Japanese Imari / Arita
Japanese porcelain production started in Arita at the turn of the 17th century by Korean potters brought to Japan in the 1590s. These potters would eventually become the first producers of porcelain in Japan, but they started out by reviving the production of a type of stoneware called Karatsu ware.
This type of ceramic is usually simple, inexpensive, and made rapidly but skillfully on the potter’s wheel. The potters also introduced a new type of kiln to Japan, the noborigama, or climbing kiln, which allows for greater precision during firing.
Therefore, when in the early seventeenth century the Korean potters living in the Arita district of Hizen found suitable clay for the manufacture of porcelain, the infrastructure for its production was already in place.

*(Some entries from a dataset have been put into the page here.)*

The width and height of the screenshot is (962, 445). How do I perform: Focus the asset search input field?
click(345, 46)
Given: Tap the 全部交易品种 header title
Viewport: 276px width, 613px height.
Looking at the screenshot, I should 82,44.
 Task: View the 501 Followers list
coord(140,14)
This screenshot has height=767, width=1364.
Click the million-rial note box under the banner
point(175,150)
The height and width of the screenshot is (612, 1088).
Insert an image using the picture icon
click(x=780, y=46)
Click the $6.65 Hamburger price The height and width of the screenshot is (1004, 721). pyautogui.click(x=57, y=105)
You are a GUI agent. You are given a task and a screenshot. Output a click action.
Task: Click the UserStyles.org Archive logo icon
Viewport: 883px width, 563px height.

The Hizen region thus became the major center of porcelain production in Japan.
Early ceramics regions of Japan
Example of Karatsu ware, Hizen, 1590-1610s
During the 17th and early 18th century Japanese porcelain became increasingly popular in Europe and significant amounts of Japanese porcelain was exported to Western countries, mostly by the Dutch East India Company. Japan opened trading to Europe and America at the start of the Meiji period (1868-1913). During this period the Japanese porcelain industry centered around the city of Arita. The largest nearby port was called Imari, through which porcelain wares were exported. Wares are therefore known as Imari or Arita.
Imari ware can be difficult to date. Earlier Japanese ceramics for export were often unmarked, although pieces from the more established kilns may be signed by the artist and/or their patron's name. After 1868 and during the expansion of porcelain production for export, it is therefore very common to find unmarked pieces. From 1891 exports to America required that items were marked with the country of origin. However this did not apply to other countries - so whilst wares were increasingly marked, unmarked pieces were still common.